人間は感官(視覚、味覚、嗅覚、聴覚、触覚)を通じてのみ、対象物の印象が心に伝わる、ということ。
そして、感官に関する諸機能は、その動物の身体組織に依存しているので、各々独自の欲求を持っている、ということ。
また、幼児も無意識のうちに分析しているが、それは、例えば母親を見分けることに成功していることから理解できる。
物を特徴づけることが知識である、ということ。その数が多いほどたくさんの知識を得たと言える。
幼児期はもっとも差し迫った欲求に関連したものについて観察し、知識を得る。そのため、間違った知識を得たら気づくことが出来る。
しかし、
幼児期を過ぎると好奇心という欲求を満たすために知識を得る。そうすると、誤った知識を得ても気づけない。
2、分析の手順
全体を見る。
ある対象からある対象へ、順番に視線を移す。
どのような秩序で?目立つもの、支配的なものから順番に。そして、それらを比較し、関係を判断する。

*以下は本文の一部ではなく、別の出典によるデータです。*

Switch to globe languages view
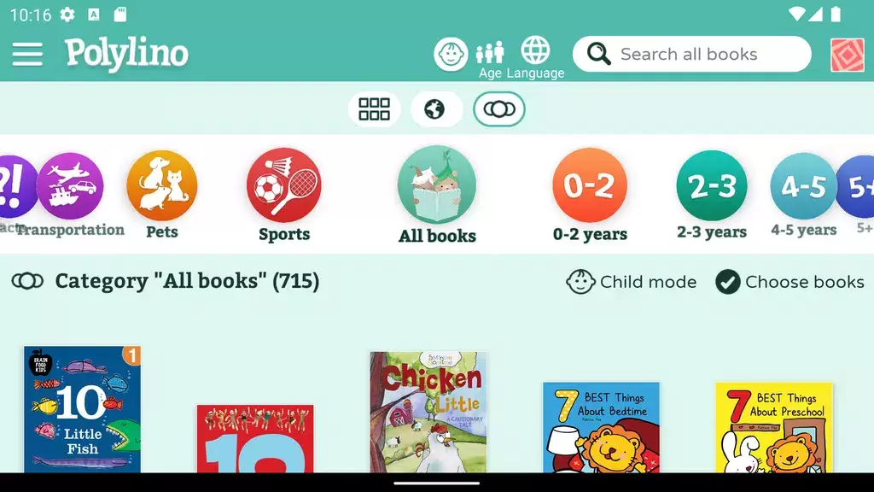Image resolution: width=874 pixels, height=492 pixels. tap(436, 109)
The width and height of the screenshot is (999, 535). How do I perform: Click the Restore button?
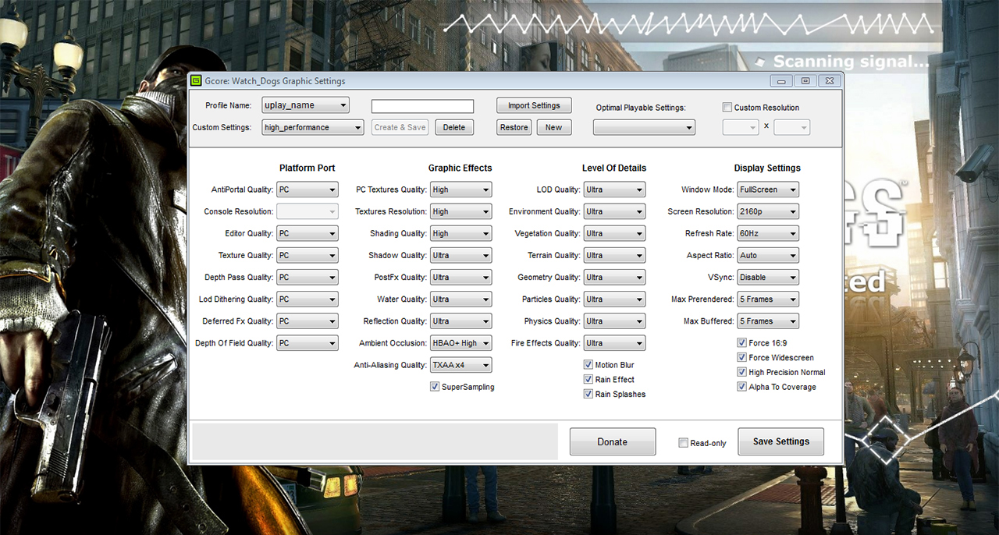tap(514, 127)
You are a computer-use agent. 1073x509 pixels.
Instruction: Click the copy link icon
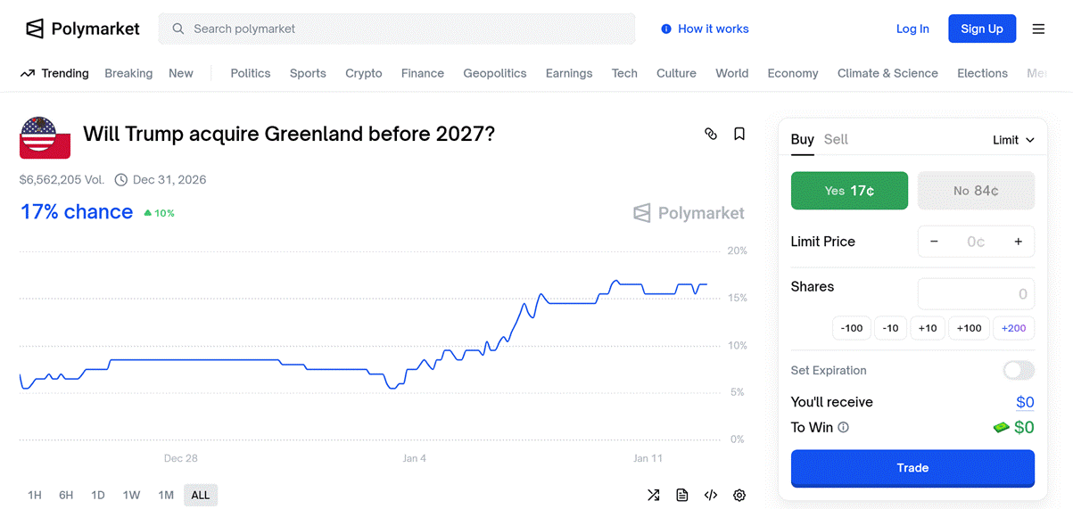[711, 134]
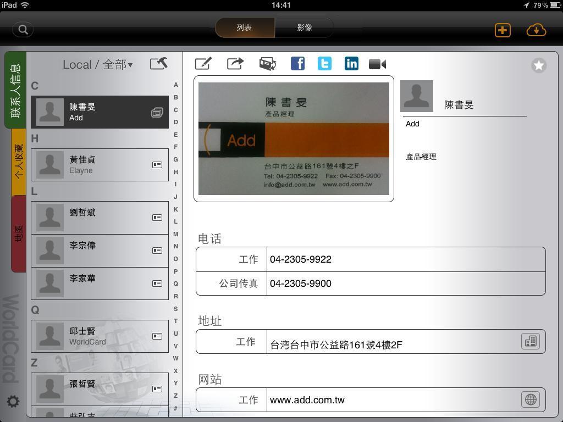Tap the business card image thumbnail
This screenshot has height=422, width=563.
294,138
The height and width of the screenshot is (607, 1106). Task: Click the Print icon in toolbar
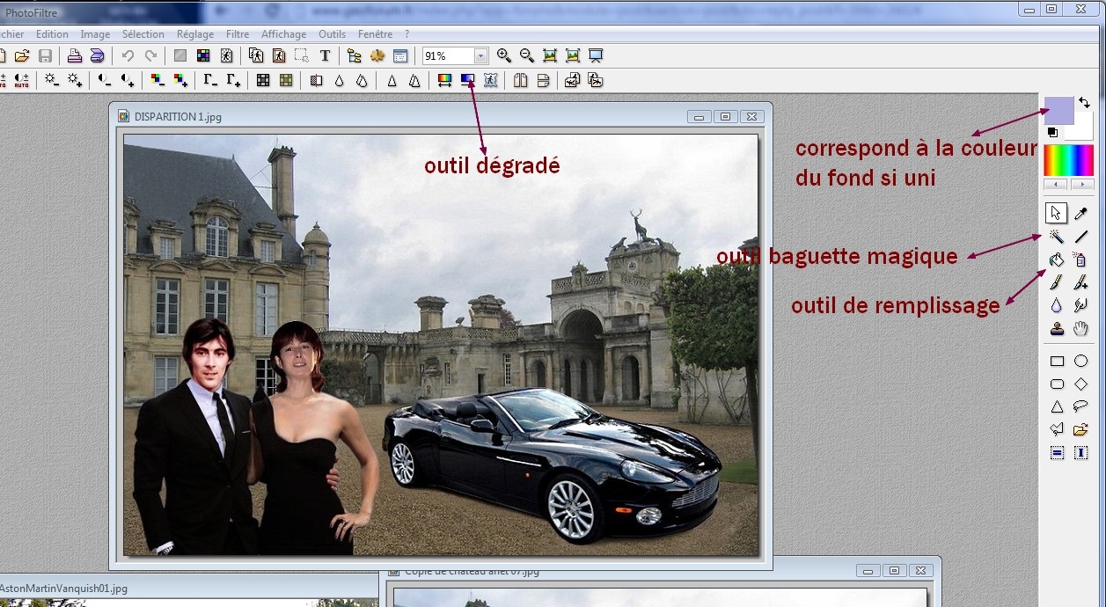click(x=75, y=55)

そうして全ての対象を見分けた後、再度その景色を見る。すると、時間的順序に従うものでなく、同時的ものとして映る。
このように分解して、同時的に再構成できるようにするのが分析である。
そして、その状態が知識を得た状態である。
3、その他注意点
・正確な精神は分析によってつくられる。
・我々は知っていることから知らないことへ進むことによってのみ学ぶことができる。
・すでに獲得した知識をよく観察し、分析し、そこに含まれる要素すべてを発見しなくてなならない。

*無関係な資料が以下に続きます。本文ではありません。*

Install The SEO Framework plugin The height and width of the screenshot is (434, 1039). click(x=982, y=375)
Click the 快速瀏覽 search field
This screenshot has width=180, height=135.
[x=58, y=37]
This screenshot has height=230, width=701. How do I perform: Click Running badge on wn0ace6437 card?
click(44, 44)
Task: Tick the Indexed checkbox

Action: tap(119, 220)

・似ていると判断するものすべてに名前をつけて、クラスをつくる。これをしすぎると、逆に無秩序になる。
・クラスを増やすのをやめるべき上限は、「自分の行動を制御するのに十分になったとき」である。
・哲学者は繊細だが役に立たない区別までしてしまう。
・分析には限界がある。だから、どんどん分析しても、分析できないものが必ず残る。しかし、とくに不便は生じない。便利にするために分析はあるから。
4、アクションプラン
・自分に差し迫った欲求とは何かについて毎日考える。(仕事だけではない)
・知りたいことは分析して知る。
・知ってるこちから知識を深めていく習慣をつける。